Brad valued her. He appreciated her and respected her, enough to want to be her partner for life. That was love for rational grown-ups. Love wasn’t ripping your heart out of your chest on a dark morning and being haunted by the smell of smoke ever since. That was juvenile stupidity. Or plain bad luck. Like a bout of food poisoning.

“Excuse me, miss. I’m looking for El Kent.” The low, quiet voice came from the swinging door that led to the dining room.

Ellen spun around with a gasp. The eggs flew into the air, and splattered on the floor. No one called her El. No one except for—

The sight of him knocked her back. God. So tall. So big. All over. The long, skinny body she remembered was filled out with hard, lean muscle. His white T-shirt showed off broad shoulders, sinewy arms. Faded jeans clung with careless grace to the perfect lines of his narrow hips, his long legs. She looked up into the focused intensity of his dark eyes, and a rush of hot and cold shivered through her body.

The exotic perfection of his face was harder now. Seasoned by sun and wind and time. She drank in the details: golden skin, narrow hawk nose, hollows beneath his prominent cheekbones, the sharp angle of his jaw, shaded with a few days’ growth of dark beard stubble. A silvery scar sliced through the dark slash of his left eyebrow. His gleaming hair was wet, combed straight back from his square forehead into a ponytail. Tightly leashed power hummed around him.

The hairs on her arms lifted in response.

His eyes flicked over her body. His teeth flashed white against his tan. “Damn. I’ll run to the store to replace those eggs for you, miss.”

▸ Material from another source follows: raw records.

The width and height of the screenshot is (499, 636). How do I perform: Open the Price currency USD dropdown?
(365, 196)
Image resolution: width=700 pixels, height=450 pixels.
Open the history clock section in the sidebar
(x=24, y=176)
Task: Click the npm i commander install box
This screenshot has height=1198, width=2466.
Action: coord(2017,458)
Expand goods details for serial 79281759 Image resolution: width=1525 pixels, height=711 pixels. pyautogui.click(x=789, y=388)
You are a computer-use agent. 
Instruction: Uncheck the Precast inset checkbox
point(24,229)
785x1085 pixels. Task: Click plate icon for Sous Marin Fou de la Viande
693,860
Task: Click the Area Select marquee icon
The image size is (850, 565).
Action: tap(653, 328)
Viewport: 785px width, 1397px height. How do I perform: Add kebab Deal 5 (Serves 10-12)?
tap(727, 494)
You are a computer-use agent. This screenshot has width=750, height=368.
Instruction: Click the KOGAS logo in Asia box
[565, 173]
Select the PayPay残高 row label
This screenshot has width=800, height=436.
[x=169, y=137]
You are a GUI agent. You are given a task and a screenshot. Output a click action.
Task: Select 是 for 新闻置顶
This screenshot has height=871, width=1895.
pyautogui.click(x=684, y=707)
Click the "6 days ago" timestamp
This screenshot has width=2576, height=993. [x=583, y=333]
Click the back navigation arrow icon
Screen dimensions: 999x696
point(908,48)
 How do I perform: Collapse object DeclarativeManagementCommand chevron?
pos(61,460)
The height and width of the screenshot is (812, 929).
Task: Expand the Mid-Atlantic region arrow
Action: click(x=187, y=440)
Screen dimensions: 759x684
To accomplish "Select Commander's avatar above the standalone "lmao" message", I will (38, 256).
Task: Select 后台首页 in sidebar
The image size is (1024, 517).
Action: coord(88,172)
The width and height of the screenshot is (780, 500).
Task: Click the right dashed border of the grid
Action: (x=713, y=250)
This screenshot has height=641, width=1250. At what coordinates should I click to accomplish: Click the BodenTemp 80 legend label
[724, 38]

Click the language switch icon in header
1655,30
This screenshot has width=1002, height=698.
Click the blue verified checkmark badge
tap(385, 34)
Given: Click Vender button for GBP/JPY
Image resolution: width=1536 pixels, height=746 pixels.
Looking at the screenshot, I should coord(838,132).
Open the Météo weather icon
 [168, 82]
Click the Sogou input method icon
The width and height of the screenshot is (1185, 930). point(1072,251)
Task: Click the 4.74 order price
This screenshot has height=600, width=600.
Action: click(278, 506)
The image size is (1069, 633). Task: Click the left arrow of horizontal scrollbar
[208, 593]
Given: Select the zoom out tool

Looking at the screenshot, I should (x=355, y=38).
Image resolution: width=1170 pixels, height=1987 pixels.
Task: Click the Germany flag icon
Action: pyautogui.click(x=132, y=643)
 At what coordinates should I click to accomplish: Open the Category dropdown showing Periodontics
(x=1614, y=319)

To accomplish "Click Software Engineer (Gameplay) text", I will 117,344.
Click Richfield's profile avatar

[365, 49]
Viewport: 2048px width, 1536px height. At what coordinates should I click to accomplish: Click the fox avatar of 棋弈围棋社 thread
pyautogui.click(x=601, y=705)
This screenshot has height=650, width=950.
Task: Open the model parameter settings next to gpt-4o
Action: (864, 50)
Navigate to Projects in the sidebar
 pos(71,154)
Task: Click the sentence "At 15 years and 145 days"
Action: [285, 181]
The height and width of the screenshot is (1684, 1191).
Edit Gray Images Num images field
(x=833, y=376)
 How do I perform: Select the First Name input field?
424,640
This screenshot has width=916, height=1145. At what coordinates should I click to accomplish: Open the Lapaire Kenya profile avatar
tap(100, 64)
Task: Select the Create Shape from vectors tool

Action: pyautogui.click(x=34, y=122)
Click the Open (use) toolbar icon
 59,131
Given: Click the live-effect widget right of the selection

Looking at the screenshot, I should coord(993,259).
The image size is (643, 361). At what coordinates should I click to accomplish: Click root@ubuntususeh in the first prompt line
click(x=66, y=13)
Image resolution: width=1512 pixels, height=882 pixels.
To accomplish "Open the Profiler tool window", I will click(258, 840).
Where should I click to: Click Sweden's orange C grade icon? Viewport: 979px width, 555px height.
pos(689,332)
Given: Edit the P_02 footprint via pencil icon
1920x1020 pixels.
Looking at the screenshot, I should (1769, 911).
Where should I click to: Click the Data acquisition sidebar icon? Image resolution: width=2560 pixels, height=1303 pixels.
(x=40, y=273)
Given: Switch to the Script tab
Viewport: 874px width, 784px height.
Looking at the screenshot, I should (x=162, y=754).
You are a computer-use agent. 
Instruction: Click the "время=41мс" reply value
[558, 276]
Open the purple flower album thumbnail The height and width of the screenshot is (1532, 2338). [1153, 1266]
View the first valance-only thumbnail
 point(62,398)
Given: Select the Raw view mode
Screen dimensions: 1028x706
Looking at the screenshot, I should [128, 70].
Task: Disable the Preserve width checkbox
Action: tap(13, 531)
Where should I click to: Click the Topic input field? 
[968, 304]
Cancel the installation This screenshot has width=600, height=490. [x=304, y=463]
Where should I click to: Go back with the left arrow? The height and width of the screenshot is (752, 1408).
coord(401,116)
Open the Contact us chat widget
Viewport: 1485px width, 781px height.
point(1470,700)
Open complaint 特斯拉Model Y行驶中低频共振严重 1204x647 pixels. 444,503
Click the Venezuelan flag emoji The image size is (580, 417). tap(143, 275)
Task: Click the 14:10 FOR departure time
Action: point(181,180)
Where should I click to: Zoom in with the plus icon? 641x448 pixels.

Miss? He didn’t even recognize her. Her face was starting to shake again. Seventeen years of worrying about him, and he just checked out her body, like he might scope any woman he saw on the street.

He waited patiently for her to respond to his apology. She peeked up at his face again. One eyebrow was tilted up in a gesture so achingly familiar, it brought tears to her eyes. She clapped her hand over her trembling lips. She would not cry. She would not.

“I’m real sorry I startled you,” he tried again. “I was wondering if you could tell me where I might find—” His voice trailed off. His smile faded. He sucked in a gulp of air. “Holy shit,” he whispered. “El?”